■ **EXTRAIT CHOISI**:
________________________________________

I/ Comment entrer dans le monde ?

A) La voie par les grandeurs :

Dans le modèle de Boltanski Thévenot des « économies de la grandeur » (1987) le monde est présenté en cités qui se déclinent en mondes si l’on y  intègre les objets.

Dans chaque monde on peut grandir en passant des épreuves. Et la grandeur des uns participe au bien commun de tous, ce qui reprend l’une des caractéristiques des approches de John Rawls.

Nous reprenons dans notre étude ces typologies de grandeur pour analyser ce qui peut être le moteur de l’action des individus. Avec l’hypothèse selon laquelle les individus aspirent à la grandeur, ont une volonté de grandeur.

Bien sûr le monde complexe qui est le nôtre ne se résume pas à ces cités comme le reconnaissent eux même les auteurs.

Les grandeurs revisitées:

1) La grandeur inspirée dans le monde de l’inspiration

La grandeur inspirée serait le propre des artistes (peintres, musiciens, poètes, écrivains…) et aussi des scientifiques.

Les personnes sont plus ou moins grandes  » en tant qu’elles sont susceptibles de connaitre le jaillissement de l’inspiration »

Cette inspiration pouvant relever selon nous de la transcendance.

Dans ce monde ce qui motive les acteurs c’est par conséquent le  » désir de créer « .

Or  le beau révèle  la vérité sous une forme sensible.

La vérité étant ce qui est.

L’action des artistes participe, par conséquent, à ce dévoilement du monde que l’on évoquera plus bas.

2) La grandeur civique

Les personnes muent par cette volonté de grandeur font passer l’intérêt collectif au-dessus de leur intérêt particulier.

Les grands dans ce monde sont les élus, les représentants, les délégués.

La grandeur civique est fondamentale pour instaurer la paix:  » c’est de la mise en œuvre de cette capacité que ces personnes sont libres de cultiver ou de laisser dormir, dont dépend la possibilité d’instaurer une paix juste « 

Pour que puisse s’exprimer la volonté générale, la démocratie constitue ici « l’épreuve modèle ».

3) La grandeur dans le monde domestique

(Entrelacs de relations interpersonnelles)

L’appellation monde domestique peut être ici trompeuse.

Le monde domestique ne se limite pas à la famille mais  » il apparait chaque fois que la recherche de ce qui est juste met l’accent sur les relations personnelles entre les gens. »

Les grands êtres sont ici les parents (le Père, la Mère), les ascendants, le Roi…

Les grands peuvent aussi  être les patrons: l’entreprise, avec son chef, peut en effet  être porteuse d’un esprit maison, hiérarchisé avec une ligne de subordination à respecter.

C’est ainsi par référence  » à la génération, à la tradition et à la hiérarchie qu’un ordre peut être établi entre les êtres de nature domestique. »

4) La grandeur dans le monde industriel

Le monde industriel ne se limite pas non plus à l’entreprise.

L’utilité est ici associée à la « satisfaction des besoins « 

Dans le monde industriel, est grand par conséquent celui qui est efficace, performant, productif.

________________________________________

■ **VOS CONSIGNES**:
A) Recopiez le passage de l'extrait qui va de « Pour que puisse » à « de relations interpersonnelles) », ces deux bornes comprises.
B) Répondez à ces questions sur l'extrait :
(i) De quelle année date le modèle des « économies de la grandeur » ?
(ii) Qui sont les grands dans le monde de la grandeur civique ?
(iii) Qui est grand dans le monde industriel ?
Appuyez-vous uniquement sur l'extrait pour répondre.

________________________________________

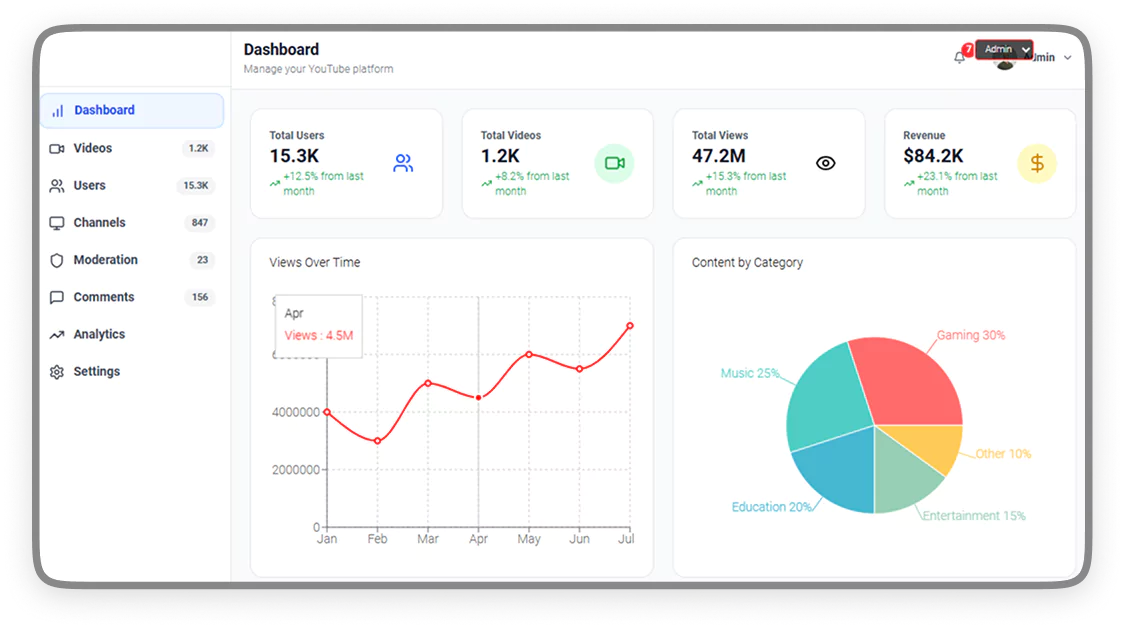Click the 156 badge next to Comments
Screen dimensions: 1124x629
tap(200, 298)
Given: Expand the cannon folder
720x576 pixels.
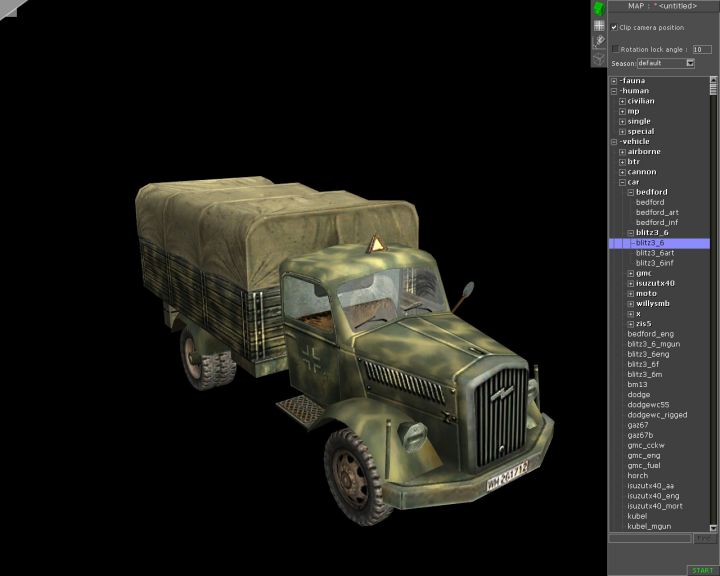Looking at the screenshot, I should click(x=622, y=172).
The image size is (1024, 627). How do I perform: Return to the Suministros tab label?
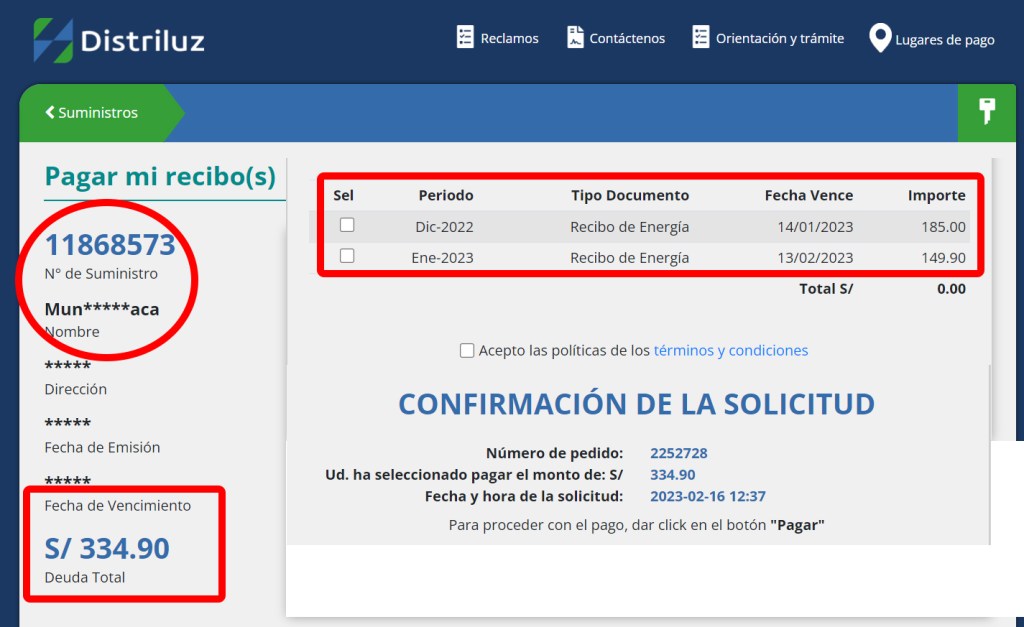pyautogui.click(x=98, y=113)
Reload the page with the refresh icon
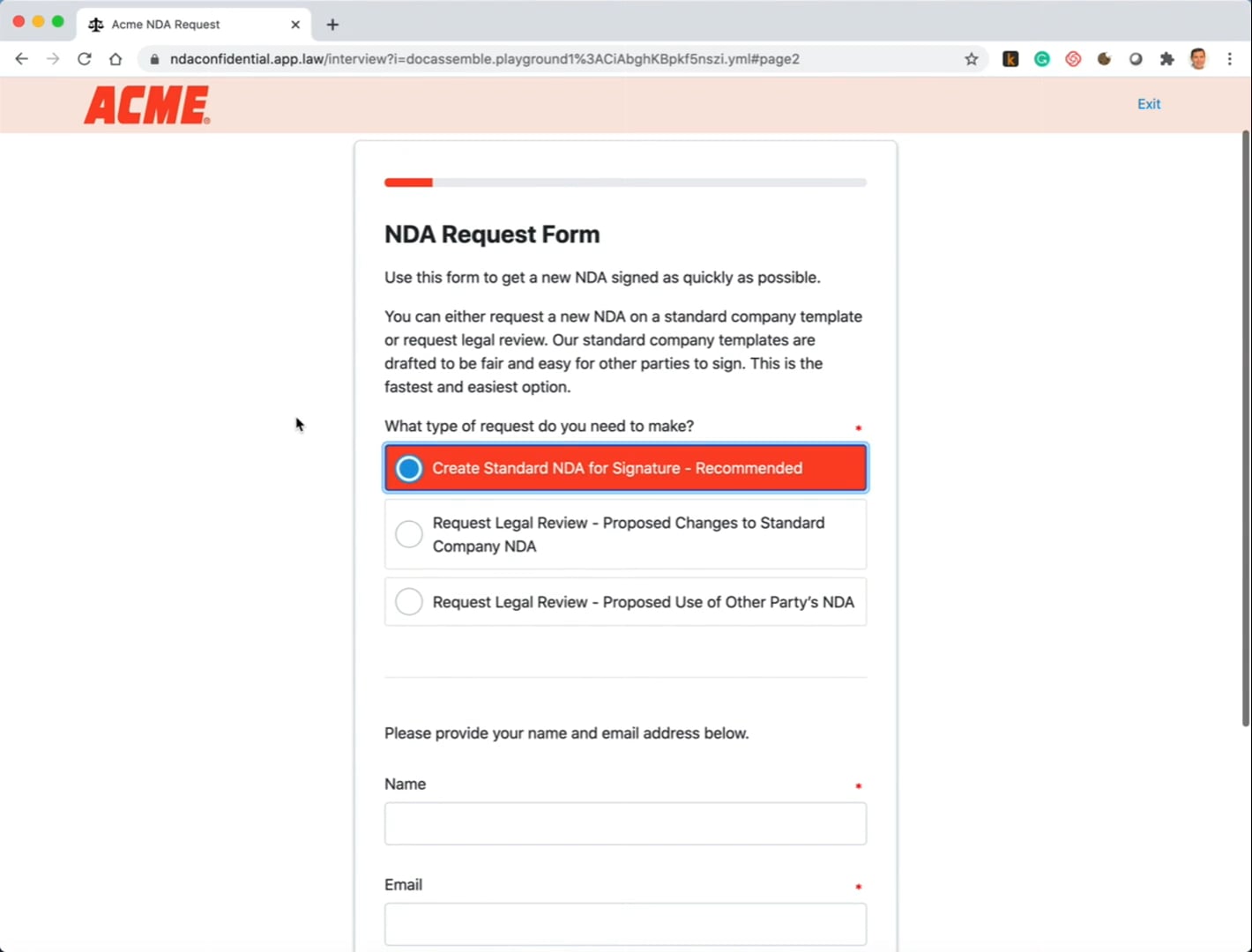Viewport: 1252px width, 952px height. (85, 59)
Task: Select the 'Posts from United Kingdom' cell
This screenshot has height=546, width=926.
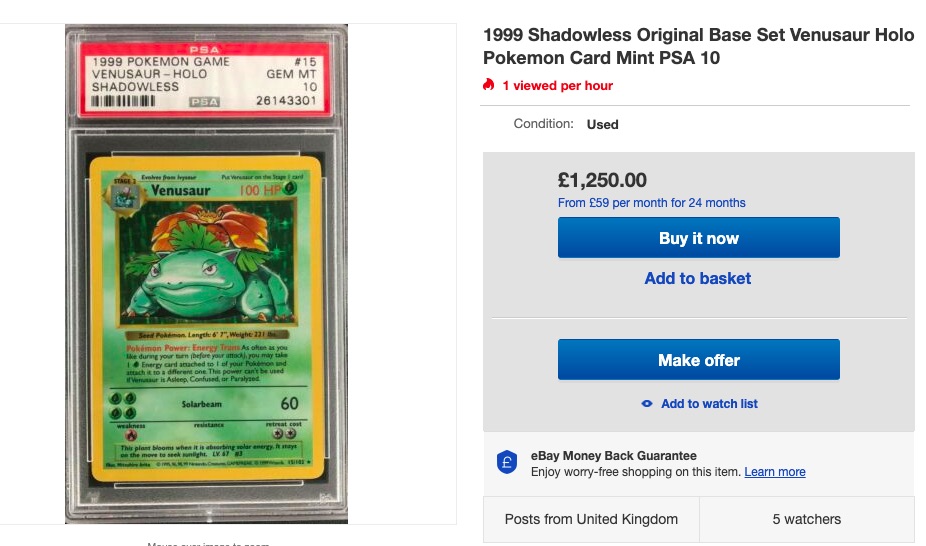Action: point(591,519)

________________________________________

■ **CORRIGÉ DE L'EXERCICE**:
A)
Pour que puisse s’exprimer la volonté générale, la démocratie constitue ici « l’épreuve modèle ».

3) La grandeur dans le monde domestique

(Entrelacs de relations interpersonnelles)

B)
(i) 1987.
(ii) Les élus, les représentants et les délégués.
(iii) Celui qui est efficace, performant et productif.